> _Try it_
Output the data word for word. Begin at its first line and end at the line with "Image resolution: width=733".

[Saved entries]
===

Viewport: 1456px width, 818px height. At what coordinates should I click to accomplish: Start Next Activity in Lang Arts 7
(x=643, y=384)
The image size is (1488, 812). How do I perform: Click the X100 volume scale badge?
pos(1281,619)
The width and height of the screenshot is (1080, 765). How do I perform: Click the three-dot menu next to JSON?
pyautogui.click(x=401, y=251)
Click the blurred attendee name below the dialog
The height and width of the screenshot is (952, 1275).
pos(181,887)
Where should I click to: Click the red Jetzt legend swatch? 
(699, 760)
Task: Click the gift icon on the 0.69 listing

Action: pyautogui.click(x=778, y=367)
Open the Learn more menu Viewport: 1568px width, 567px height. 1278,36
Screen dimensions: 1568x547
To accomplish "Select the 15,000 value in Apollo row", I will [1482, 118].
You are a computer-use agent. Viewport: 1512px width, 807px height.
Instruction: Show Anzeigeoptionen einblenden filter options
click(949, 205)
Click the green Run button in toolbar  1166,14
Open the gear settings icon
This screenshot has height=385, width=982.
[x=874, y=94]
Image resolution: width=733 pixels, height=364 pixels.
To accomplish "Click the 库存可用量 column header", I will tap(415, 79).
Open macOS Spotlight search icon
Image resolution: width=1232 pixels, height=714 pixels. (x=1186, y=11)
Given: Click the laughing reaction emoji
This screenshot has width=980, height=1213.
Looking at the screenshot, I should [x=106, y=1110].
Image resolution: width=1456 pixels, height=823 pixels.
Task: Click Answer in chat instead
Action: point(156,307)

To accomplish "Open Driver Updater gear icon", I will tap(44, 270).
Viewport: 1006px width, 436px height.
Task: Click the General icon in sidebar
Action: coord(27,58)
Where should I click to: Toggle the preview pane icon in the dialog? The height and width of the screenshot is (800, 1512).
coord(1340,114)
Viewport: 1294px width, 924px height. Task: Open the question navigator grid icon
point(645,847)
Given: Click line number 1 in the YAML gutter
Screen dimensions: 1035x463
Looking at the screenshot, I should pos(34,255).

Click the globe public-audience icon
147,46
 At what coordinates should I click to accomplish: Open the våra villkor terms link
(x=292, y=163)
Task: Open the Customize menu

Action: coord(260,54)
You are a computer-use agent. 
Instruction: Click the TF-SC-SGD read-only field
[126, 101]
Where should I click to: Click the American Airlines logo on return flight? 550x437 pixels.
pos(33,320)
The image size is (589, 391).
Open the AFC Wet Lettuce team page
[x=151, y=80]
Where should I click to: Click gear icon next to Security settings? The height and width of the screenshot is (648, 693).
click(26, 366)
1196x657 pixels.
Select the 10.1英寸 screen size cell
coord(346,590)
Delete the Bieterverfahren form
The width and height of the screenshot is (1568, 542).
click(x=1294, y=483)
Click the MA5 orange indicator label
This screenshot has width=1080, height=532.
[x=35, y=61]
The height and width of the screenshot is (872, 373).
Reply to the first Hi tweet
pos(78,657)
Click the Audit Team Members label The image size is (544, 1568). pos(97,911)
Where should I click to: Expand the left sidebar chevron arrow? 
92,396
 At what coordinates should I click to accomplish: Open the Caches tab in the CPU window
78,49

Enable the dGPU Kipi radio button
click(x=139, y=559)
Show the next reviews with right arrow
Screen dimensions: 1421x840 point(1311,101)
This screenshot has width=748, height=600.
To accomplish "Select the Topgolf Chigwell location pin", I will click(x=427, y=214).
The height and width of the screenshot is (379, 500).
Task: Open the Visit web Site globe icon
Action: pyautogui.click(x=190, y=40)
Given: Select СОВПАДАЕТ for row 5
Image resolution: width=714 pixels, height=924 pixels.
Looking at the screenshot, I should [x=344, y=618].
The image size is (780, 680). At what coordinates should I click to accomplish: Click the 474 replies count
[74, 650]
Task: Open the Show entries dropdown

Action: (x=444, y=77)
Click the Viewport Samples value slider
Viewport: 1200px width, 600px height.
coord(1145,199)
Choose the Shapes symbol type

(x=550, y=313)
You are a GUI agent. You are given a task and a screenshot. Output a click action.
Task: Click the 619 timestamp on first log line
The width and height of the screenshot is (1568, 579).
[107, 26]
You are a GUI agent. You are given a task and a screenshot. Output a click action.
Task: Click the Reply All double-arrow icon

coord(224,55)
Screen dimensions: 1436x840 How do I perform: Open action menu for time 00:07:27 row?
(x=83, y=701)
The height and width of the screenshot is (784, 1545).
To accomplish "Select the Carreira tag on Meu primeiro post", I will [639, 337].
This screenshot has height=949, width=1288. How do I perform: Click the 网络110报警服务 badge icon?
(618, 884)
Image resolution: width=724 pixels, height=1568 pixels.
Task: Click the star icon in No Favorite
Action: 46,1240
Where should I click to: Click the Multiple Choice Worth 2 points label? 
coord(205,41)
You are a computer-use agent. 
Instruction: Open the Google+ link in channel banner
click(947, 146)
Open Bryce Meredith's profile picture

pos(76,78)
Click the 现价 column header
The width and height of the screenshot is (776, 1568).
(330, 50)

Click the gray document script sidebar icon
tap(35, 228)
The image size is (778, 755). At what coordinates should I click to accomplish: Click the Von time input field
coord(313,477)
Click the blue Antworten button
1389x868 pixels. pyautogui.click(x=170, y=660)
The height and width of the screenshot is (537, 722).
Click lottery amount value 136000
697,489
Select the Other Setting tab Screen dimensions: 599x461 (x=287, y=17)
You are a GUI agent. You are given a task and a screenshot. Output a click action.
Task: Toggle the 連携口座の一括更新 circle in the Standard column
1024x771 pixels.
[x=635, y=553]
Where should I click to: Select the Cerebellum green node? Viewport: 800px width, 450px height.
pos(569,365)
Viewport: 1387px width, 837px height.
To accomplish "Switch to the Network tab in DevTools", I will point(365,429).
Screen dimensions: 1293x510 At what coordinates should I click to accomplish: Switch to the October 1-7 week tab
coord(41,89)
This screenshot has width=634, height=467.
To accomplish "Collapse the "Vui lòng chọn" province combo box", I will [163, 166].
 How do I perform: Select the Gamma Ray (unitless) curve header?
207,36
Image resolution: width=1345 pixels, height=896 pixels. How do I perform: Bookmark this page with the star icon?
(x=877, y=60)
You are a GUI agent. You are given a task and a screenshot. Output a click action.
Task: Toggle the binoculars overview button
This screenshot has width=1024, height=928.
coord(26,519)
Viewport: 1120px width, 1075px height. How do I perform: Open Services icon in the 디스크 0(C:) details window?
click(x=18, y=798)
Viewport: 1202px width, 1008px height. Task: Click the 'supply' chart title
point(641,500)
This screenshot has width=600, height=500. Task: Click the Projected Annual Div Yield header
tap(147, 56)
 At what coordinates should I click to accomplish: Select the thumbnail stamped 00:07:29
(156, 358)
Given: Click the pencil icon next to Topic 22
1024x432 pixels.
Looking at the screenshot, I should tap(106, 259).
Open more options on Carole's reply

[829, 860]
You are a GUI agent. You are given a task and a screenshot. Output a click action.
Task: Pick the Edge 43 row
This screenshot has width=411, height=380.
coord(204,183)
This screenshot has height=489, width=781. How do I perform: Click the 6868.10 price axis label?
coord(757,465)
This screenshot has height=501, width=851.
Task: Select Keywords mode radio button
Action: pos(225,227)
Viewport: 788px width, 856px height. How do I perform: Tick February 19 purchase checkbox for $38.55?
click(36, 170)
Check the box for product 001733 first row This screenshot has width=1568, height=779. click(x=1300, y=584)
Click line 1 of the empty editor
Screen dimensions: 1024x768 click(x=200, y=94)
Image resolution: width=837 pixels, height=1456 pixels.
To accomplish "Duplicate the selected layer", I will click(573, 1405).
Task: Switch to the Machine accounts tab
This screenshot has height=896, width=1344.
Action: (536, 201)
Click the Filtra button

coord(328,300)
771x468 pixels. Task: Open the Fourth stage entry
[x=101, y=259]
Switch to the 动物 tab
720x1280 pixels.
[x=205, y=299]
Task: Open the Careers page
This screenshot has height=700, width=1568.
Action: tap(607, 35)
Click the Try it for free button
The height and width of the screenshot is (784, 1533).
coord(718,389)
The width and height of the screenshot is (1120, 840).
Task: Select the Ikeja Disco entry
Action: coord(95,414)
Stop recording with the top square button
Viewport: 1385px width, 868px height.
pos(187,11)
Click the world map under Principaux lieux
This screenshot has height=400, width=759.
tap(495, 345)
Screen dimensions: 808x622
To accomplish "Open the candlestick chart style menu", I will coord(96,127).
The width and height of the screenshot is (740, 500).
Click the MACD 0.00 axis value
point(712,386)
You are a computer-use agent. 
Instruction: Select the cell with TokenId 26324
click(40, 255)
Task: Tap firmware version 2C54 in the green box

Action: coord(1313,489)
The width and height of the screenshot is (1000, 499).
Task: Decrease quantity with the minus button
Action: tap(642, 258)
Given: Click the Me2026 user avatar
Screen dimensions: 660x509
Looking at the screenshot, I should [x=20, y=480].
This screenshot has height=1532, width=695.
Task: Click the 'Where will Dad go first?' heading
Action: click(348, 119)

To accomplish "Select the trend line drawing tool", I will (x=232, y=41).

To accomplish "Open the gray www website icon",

===

> _Exercise solution_
Viewport: 1456px width, 818px height. At what coordinates should I click to accomplish: Start Next Activity in Lang Arts 7
(x=643, y=384)
The image size is (1488, 812). How do I perform: Click the X100 volume scale badge?
pos(1281,619)
The width and height of the screenshot is (1080, 765). How do I perform: Click the three-dot menu next to JSON?
pyautogui.click(x=401, y=251)
Click the blurred attendee name below the dialog
The height and width of the screenshot is (952, 1275).
pos(181,887)
Where should I click to: Click the red Jetzt legend swatch? 
(699, 760)
Task: Click the gift icon on the 0.69 listing

Action: pyautogui.click(x=778, y=367)
Open the Learn more menu Viewport: 1568px width, 567px height. 1278,36
Screen dimensions: 1568x547
To accomplish "Select the 15,000 value in Apollo row", I will [1482, 118].
You are a computer-use agent. Viewport: 1512px width, 807px height.
Instruction: Show Anzeigeoptionen einblenden filter options
click(949, 205)
Click the green Run button in toolbar  1166,14
Open the gear settings icon
This screenshot has height=385, width=982.
[x=874, y=94]
Image resolution: width=733 pixels, height=364 pixels.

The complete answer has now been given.